TASK A: In the article about the Dainty cafe, who bought the Dainty Inn in the early 1960s?
TASK B: Please continue the article about the Dainty cafe, starting after its final sentence.

***** GIVEN PASSAGE *****

A Dainty nod to a hot spot of yesteryear
An old milkshake machine in a new cafe might seem out of place, but the story behind it will have some taking a walk down memory lane.
Perched on the counter at the recently opened Dainty cafe, the 1960s Hamilton Beach milkshake maker’s former life was at the Dainty Inn, a popular High St milk bar and cafe between the 1940s and 1990s.
Dainty owner Nick Sepie is the grandson of James Curnow, who purchased Dainty Inn in the early 1960s, running the cafe for nearly 30 years until its closure.
Curnow lived to see his cafe’s building destroyed in the 2010 and 2011 earthquakes, and died in November 2014.
“My granddad ... went into the Dainty Inn with no hospitality experience, then got out of the Dainty Inn and opened a lavender farm with zero horticulture experience,” Sepie said.
Sepie is following in his grandad’s footsteps, but he has spent plenty of time soaking in the industry due to his parents also running cafes, including Perrys Cafe on Madras St.
“I basically grew up in cafes.”
He left New Zealand for a stint in the UK, furthering his hospitality career training staff at a coffee company, and helping to open more than 20 cafes.
Back in Christchurch, he went on to work for Allpress Espresso and Underground Coffee Roasters.
Then the “cool, old building” under The Muse Christchurch Art Hotel came up, he said.
“It had always been on the cards to do something.”
The light, open space has been renovated with a nod to Curnow’s cafe, which stood just metres from Dainty.
Sepie said the menu board was a contemporary version of what was used at the Dainty Inn, and the square, white, ceramic counter tiles harked back to the mid-1900s style.

***** PROVIDED INFORMATION *****

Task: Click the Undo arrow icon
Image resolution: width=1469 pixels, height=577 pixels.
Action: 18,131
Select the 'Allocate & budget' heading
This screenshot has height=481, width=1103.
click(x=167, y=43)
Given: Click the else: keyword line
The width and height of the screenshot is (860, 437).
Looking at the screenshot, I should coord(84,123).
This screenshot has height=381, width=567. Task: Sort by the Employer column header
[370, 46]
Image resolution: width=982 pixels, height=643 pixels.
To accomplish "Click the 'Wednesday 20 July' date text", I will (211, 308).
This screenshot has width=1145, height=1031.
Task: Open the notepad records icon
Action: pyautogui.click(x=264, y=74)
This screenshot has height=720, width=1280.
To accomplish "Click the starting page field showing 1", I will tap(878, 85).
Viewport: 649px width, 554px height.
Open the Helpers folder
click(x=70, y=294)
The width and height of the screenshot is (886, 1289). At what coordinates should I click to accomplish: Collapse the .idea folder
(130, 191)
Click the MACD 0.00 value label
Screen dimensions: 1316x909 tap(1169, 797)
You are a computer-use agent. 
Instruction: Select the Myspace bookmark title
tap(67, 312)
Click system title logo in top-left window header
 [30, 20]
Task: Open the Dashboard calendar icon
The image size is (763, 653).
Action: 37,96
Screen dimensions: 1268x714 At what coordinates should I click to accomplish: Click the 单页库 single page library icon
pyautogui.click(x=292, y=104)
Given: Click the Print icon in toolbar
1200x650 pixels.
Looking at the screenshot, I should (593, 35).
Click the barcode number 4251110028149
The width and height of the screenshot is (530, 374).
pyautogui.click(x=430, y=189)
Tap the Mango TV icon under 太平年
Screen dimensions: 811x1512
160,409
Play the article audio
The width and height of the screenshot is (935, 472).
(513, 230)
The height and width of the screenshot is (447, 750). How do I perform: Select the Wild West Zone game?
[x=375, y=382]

*****

ANSWER SECTION A: James Curnow, grandfather of Dainty owner Nick Sepie.

ANSWER SECTION B:
And while milkshakes are still available, customers won’t find the spaghetti on toast or ice cream sundaes enjoyed by punters back in the day.
The brunch menu includes the classic eggs bene, smashed avocado, bircher muesli and a mushroom dish, and the cabinet stocks scones, sandwiches and Grizzly Baked Goods pastries – and “bangin’” bagels, he said.
“We’re doing simplicity well.” Sepie’s knowledge of doing good coffee shines through with “never-ending rotations of ... really nice ... filter coffees” done three ways, including espresso black, white and filter, “so you can see how the different methods change the flavour of that coffee”.
But despite the differences being greater than the similarities to Dainty Inn, he hopes to bring “hospitality of the past” to his 21st-century eatery. “You’re greeted with a smile, you’re recognised, we remember your order ... because we love people. It’s just a chance to connect.”
Dainty is open at 159 Manchester St, Christchurch, seven days a week.